Because Cdc42-GDP binds to Cdc10 in septin complexes and prevents their polymerization, we propose that Cdc42-GDP rather than Gic1 recruits septin octamers (with Cdc10 at the caps) to the bud site (Figure 16A). At the bud site Cdc42 interacts with its GEF Cdc24, which catalyzes the exchange of its nucleotide (Figure 16B). As a result, Cdc42 dissociates from the septin complexes, which in turn polymerize. Besides activating many other proteins involved in septin recruitment and ring formation Cdc42-GTP recruits its effector Gic1 to the bud site (Figure 16C). Gic1, which has a high affinity for Cdc10, binds, scaffolds and stabilizes septin filaments (Figure 16D). Gic1-Cdc42-GTP-septin cables generated in this manner form a ring at the bud neck. Since our data show that the process of Gic1-septin cable formation does not necessarily require Cdc42-GTP, we propose that upon GAP-supported GTP hydrolysis, Cdc42-GDP, which has a much lower affinity to Gic1 than Cdc42-GTP, dissociates from the Gic1-septin complex (Figure 16E) and recruits more septin octamers to the bud site (Figure 16F).

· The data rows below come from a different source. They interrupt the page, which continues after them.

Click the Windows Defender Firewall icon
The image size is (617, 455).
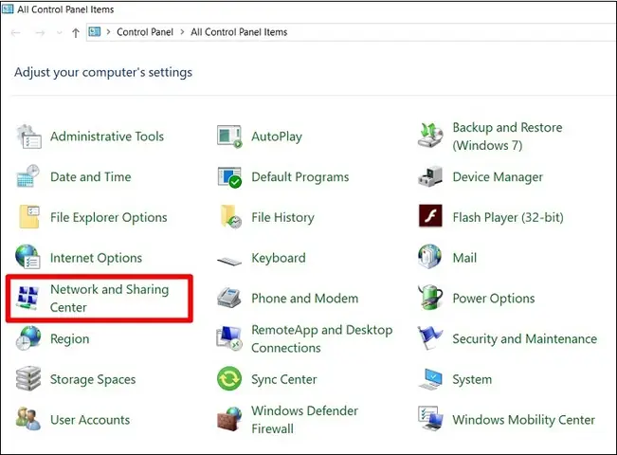(x=229, y=419)
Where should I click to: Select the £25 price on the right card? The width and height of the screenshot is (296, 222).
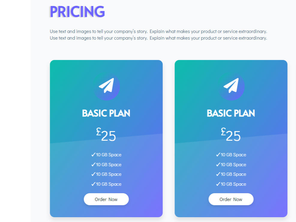coord(231,135)

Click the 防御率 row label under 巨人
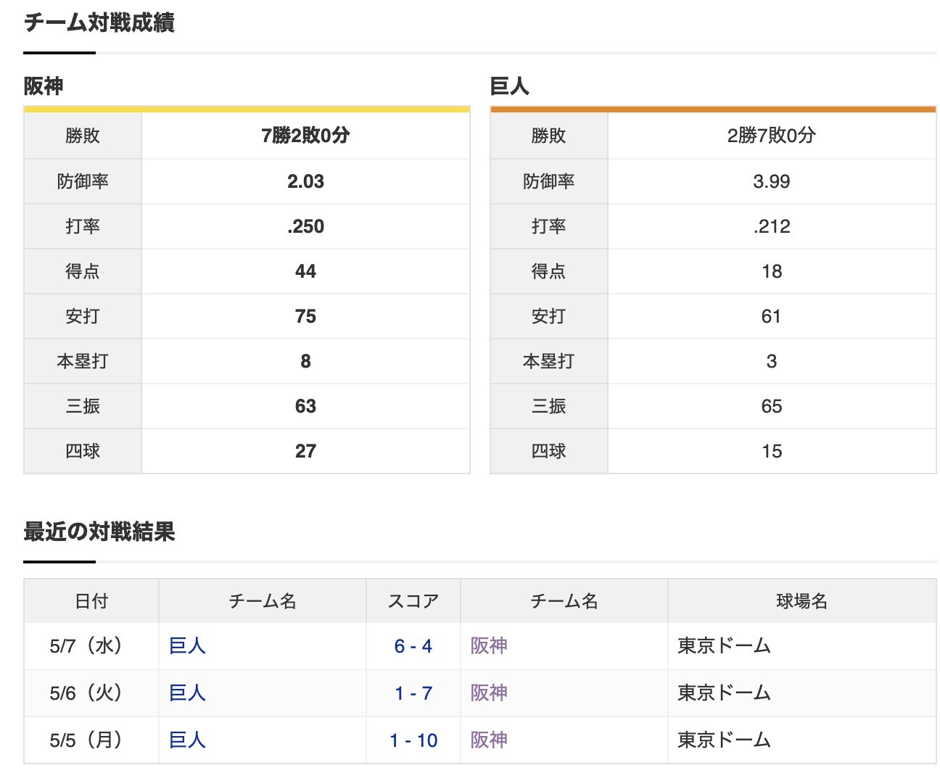point(549,181)
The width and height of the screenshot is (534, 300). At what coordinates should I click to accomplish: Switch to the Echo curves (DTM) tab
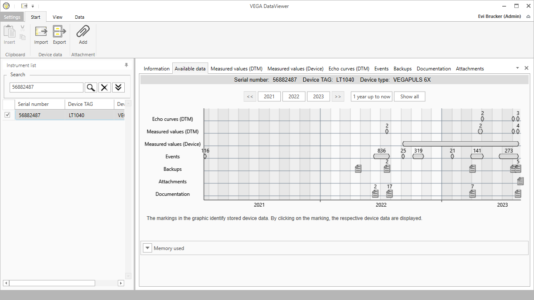point(349,69)
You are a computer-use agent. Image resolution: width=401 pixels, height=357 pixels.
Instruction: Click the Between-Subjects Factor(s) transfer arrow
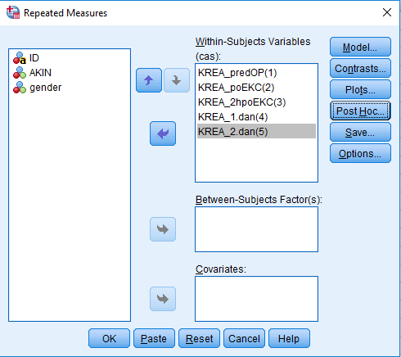pyautogui.click(x=163, y=229)
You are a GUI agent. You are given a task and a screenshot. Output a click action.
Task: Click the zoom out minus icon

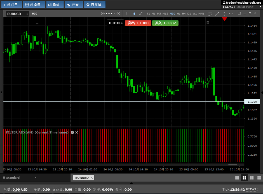(103, 13)
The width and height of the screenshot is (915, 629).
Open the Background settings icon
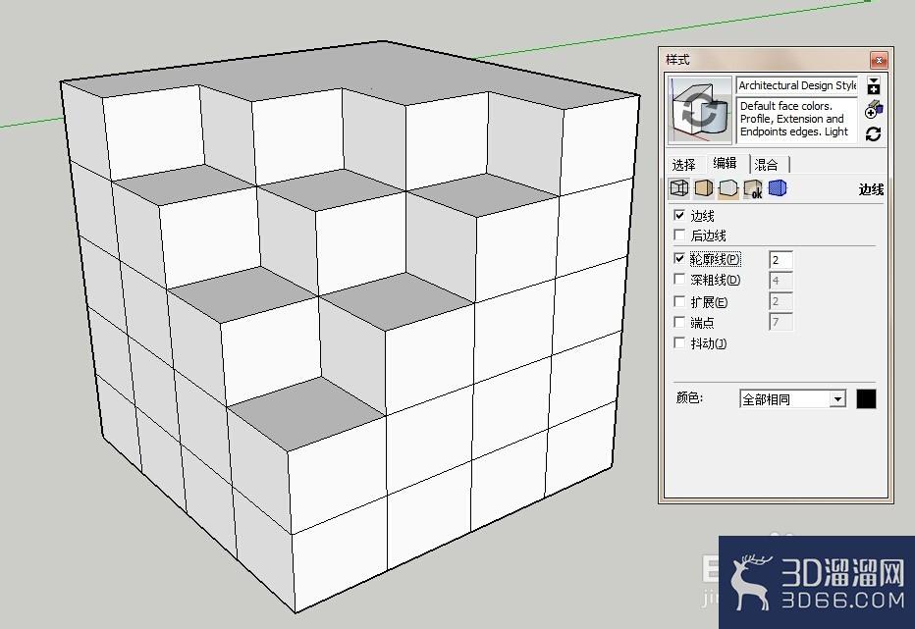pyautogui.click(x=728, y=188)
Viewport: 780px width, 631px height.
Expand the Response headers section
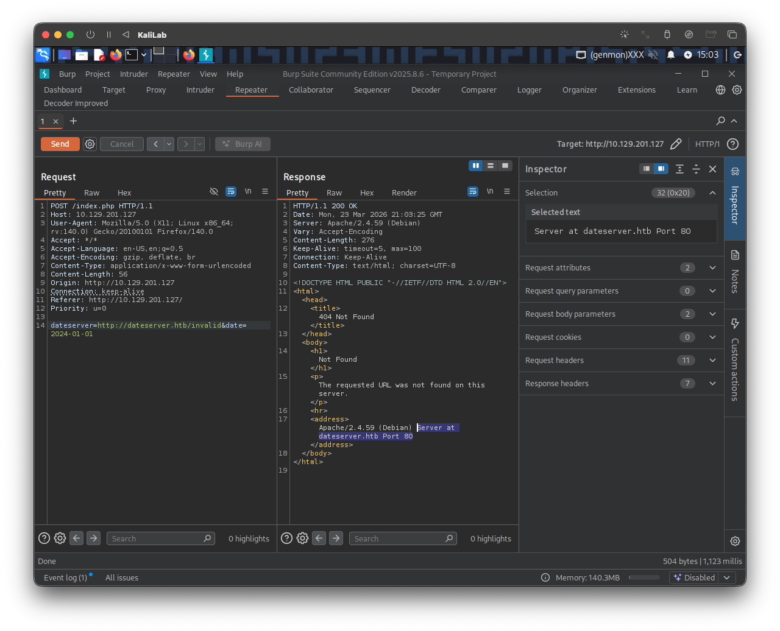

Model for septin recruitment, ring formation and disassembly.

(A) Cdc42-GDP recruits septin complexes to the bud site. (B) At the bud site Cdc24 catalyzes the nucleotide exchange of Cdc42, which recruits its effector Gic1. (C) Septins polymerize. (D) Gic1 scaffolds and stabilizes septin filaments and forms septin-Gic1-Cdc42-GTP filament cables that are used for building the septin ring. (E) Cdc42-GTP is not necessary for the stability of the filament cables and upon GTP hydrolysis dissociates from the septin-Gic1 complexes. (F) Cdc42-GDP recruits more septin complexes to the bud site. (G) During cell division the local concentration of Cdc42-GTP increases by the up-regulation of Cdc24. This leads to a dissociation of the septin-Gic1-Cdc42-GTP filament cables and the septin ring disassembles. (H) After Cdc42-GAP catalyzed hydrolysis, Cdc42-GDP binds to the septin filaments and disassembles them to octamers. Septins are depicted as orange rods. Green caps indicate Cdc11. Gic1 is depicted as a blue rectangle. Cdc42-GTP and Cdc42-GDP are depicted as red and yellow rectangles, respectively.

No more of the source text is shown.